This presentation is part of: Poster Session - Clinical Strategies; Judgment and Decison Making
VALIDATING AND UPDATING A PREDICTION RULE FOR NEUROLOGICAL SEQUELAE AFTER CHILDHOOD BACTERIAL MENININGITIS
C.J. Biesheuvel, MSc, Y. Vergouwe, PhD, D.E. Grobbee, PhD, and K.G.M. Moons, PhD. University Medical Center Utrecht, Julius Center for Health Sciences and Primary Care, Utrecht, Netherlands
Aim Recently, a prediction rule for developing neurological sequelae after childhood bacterial meningitis was developed on a sample of 170 patients derived from two pediatric teaching hospitals. Before implementing in practice, a rule must be tested in new patients (external validation). Our aim was to study the external validity and, if necessary, to update this rule.

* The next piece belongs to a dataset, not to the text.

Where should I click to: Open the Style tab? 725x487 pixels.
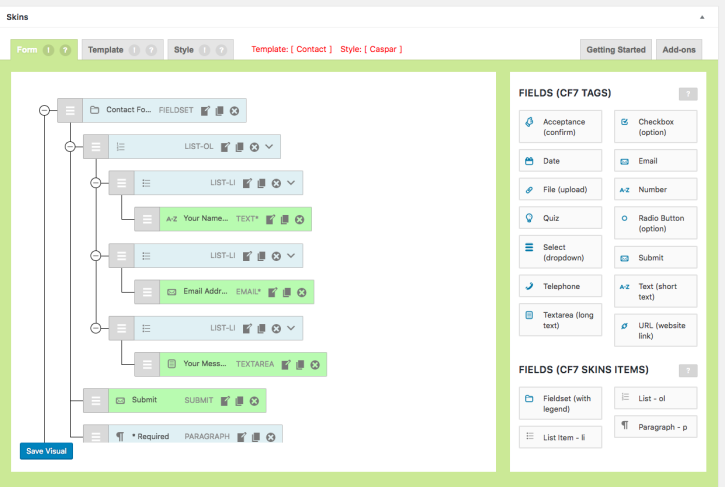pos(183,50)
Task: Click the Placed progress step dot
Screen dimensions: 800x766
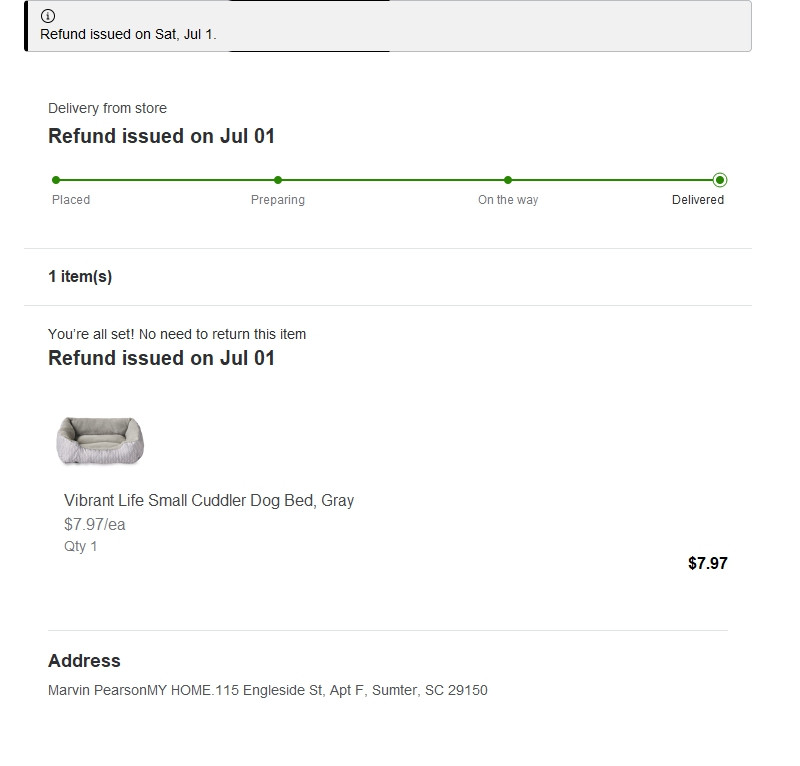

Methods The original prediction rule was developed using multivariate logistic regression analysis and included gender, atypical convulsions in patient history, body temperature at physical examination and type of pathogen. In order to validate this rule, it was applied to 628 patients, collected from almost all hospitals in The Netherlands (validation set), and the probability of neurological sequelae was estimated for each patient. We assessed calibration with a calibration line that described the relation between the predicted probabilities and the observed frequencies, and with the Hosmer-Lemeshow goodness-of-fit test. The discriminative ability was studied with the ROC area. Finally, we updated the original rule by adding extra predictors and re-estimating the regression coefficients using the merged derivation and validation sets. Results The calibration plot of the original rule in the validation set showed poor agreement between predicted probabilities and observed frequencies for the patients of the validation set. This was confirmed by a significant Hosmer-Lemeshow test (p-value< 0.01). The ROC area was 0.65 (95%CI: 0.57-0.72), which was significantly lower than the area found in the derivation set (0.87 (95%CI: 0.78-0.96)). In the merged data sets, gender was no longer an important predictor. In addition to atypical convulsions, body temperature at physical examination, and type of pathogen, the use of anti-epileptica > 2 days during hospital admission, and presence of petechiae and/or ecchymoses appeared to be important predictors of neurological sequelae. The ROC area of this updated rule was 0.75 (95%CI: 0.67-0.83) after correction for overoptimism and its calibration was acceptable. Conclusion The former developed prediction rule for neurological sequelae after childhood bacterial meningitis showed poor performance when applied to another much larger population. The updated prediction rule showed adequate calibration and discrimination in the merged data sets. Further study of model validity may stimulate application in clinical practice.